_Problem_
What lines in the records include the string "screenshot"? Return each one.
Top of Dataset content
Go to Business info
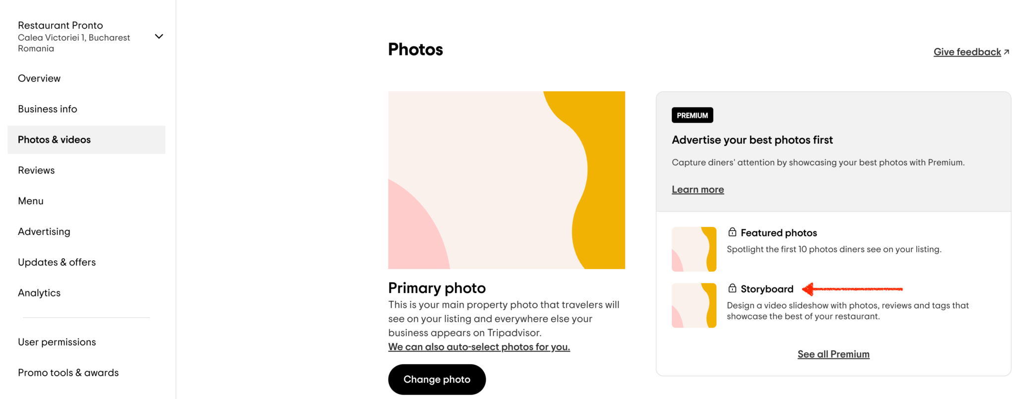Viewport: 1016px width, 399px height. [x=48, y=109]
Bottom of Dataset content
Top of Dataset content
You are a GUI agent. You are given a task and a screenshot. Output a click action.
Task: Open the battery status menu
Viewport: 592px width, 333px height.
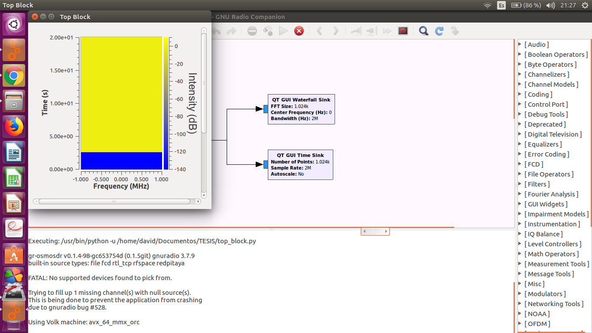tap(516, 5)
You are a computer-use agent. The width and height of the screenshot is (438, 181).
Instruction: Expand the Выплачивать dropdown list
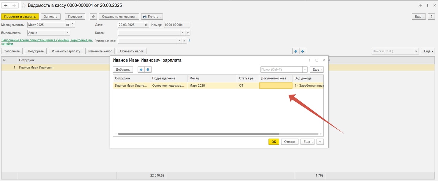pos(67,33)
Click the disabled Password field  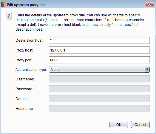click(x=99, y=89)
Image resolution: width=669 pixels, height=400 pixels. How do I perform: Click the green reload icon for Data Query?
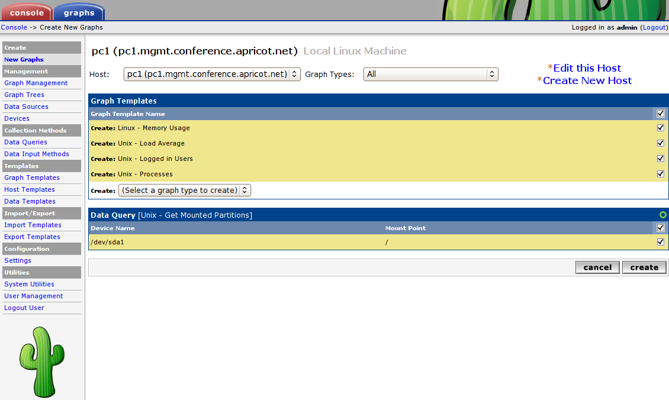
Bottom of Dataset content
Top of Dataset content
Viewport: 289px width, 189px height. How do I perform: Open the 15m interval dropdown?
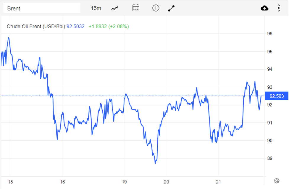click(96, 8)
Bottom of Dataset content
_Result_
You are a GUI agent. You are given a task and a screenshot. Output a click action.
You are a computer-use agent. The width and height of the screenshot is (438, 181).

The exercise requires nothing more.